The index ended up 0.6 percent, just 0.8 percent below March's record high of 7,447.00 points.
"The main drivers have gone from top down to bottom up," said Ian Williams, economics and strategy analyst at Peel Hunt. "For the U.S., eurozone and the UK as well it's been much more to do with earnings, and it's so far so good on that front."
Earnings growth expectations had been improving not only on the blue-chips which benefited from a weaker sterling currency, but also on mid and small-caps, Williams said.
Britain's biggest housebuilder, Barratt, rose 2.3 percent after it said full-year profits would be at the top end of its guidance range, and forward sales were at a record level.
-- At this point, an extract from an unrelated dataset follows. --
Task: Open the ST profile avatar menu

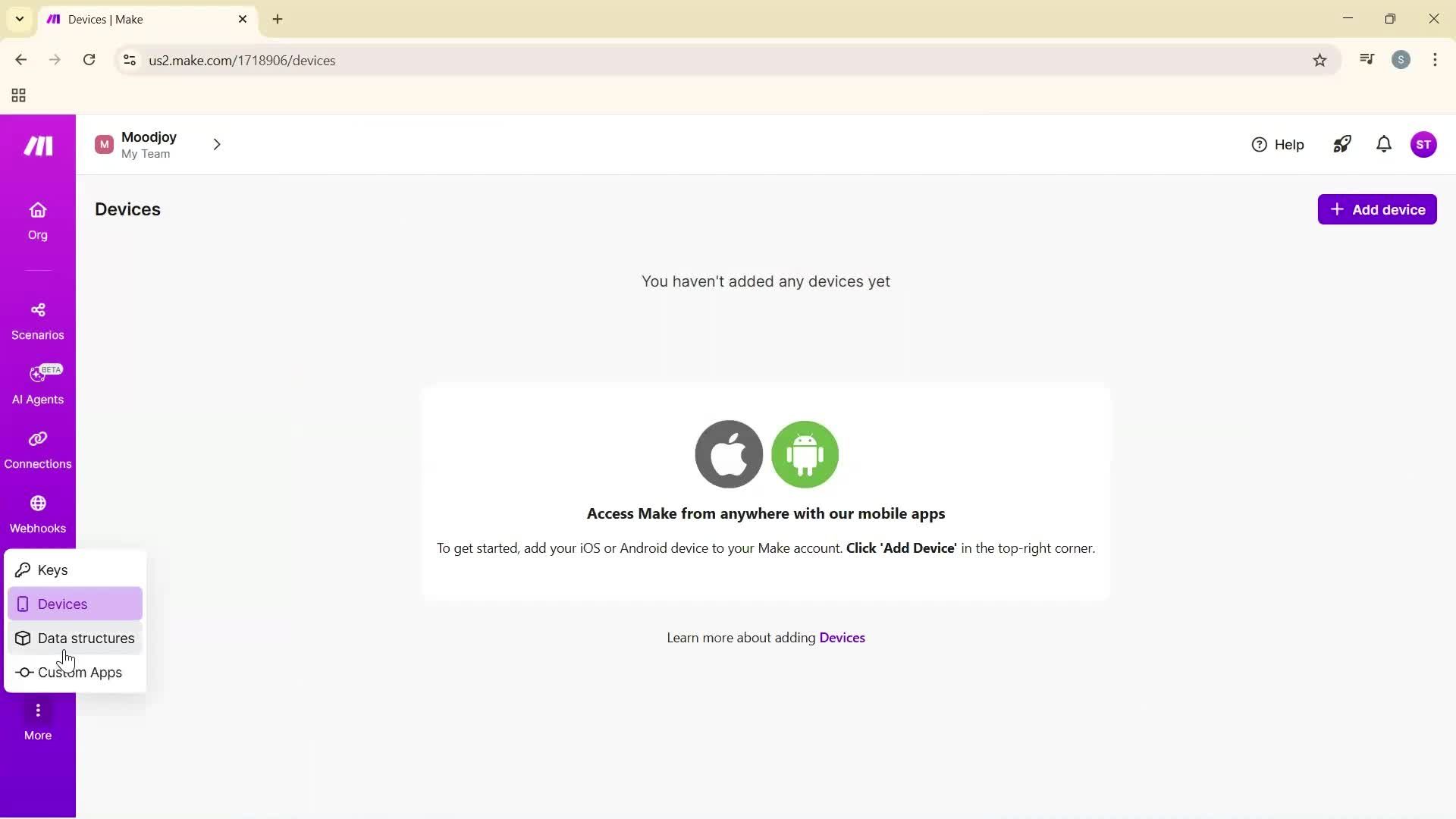Action: coord(1425,144)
The builder was among the worst hit after Britain voted to leave the European Union last June. But Wednesday's gains saw it hit an 18-month high, with its shares now up 95 percent from their post-Brexit vote lows.
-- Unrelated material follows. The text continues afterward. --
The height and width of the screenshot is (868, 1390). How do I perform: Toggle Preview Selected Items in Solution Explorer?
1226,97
"A few of the sectors that got absolutely clobbered after the Brexit vote have had an extra leg-up recently," said Williams.
Investors seemed more likely to buy consumer-exposed stocks now than in the first quarter, with an inflation-related hit to consumption seen to be mostly priced in, he added.
Retailers Next (NXT.L), ABF (ABF.L) and Kingfisher (KGF.L) were also top risers, up 1.5 to 2.3 percent.
Broadcaster ITV (ITV.L) fell 2.3 percent after saying advertising revenues could fall as much as 20 percent in June. It kept its guidance for full-year performance unchanged.
"The update confirms a weak trend for both net advertising revenue and studios in the first half - but no worse than anticipated, and already well flagged," said Panmure Gordon analyst Jonathan Helliwell, who has a 'hold' rating on the stock.
Mid-cap TalkTalk's (TALK.L) shares dropped 7.5 percent after the broadband company cut its dividend and missed its forecast for full-year core earnings.
TalkTalk halved its final dividend to 5.0 pence from 10.58 pence a year ago, saying it would focus on returning the business to customer growth.
"A dividend cut was expected, but deeper than expected," said Jefferies analysts.
Vesuvius (VSVS.L) jumped to the top of the mid-caps, up 8.8 percent after the industrials group said better global steel production would boost its performance and trading had been good so far this year.
"As we have seen across the UK industrial landscape, Vesuvius has enjoyed a good start to the year," said Jefferies analysts.
Energy provider SSE (SSE.L) recouped the previous session's losses, up 2.6 percent after being one of the worst-performing stocks on Tuesday when Prime Minister Theresa May announced a household energy price cap as part of her manifesto for reelection in June.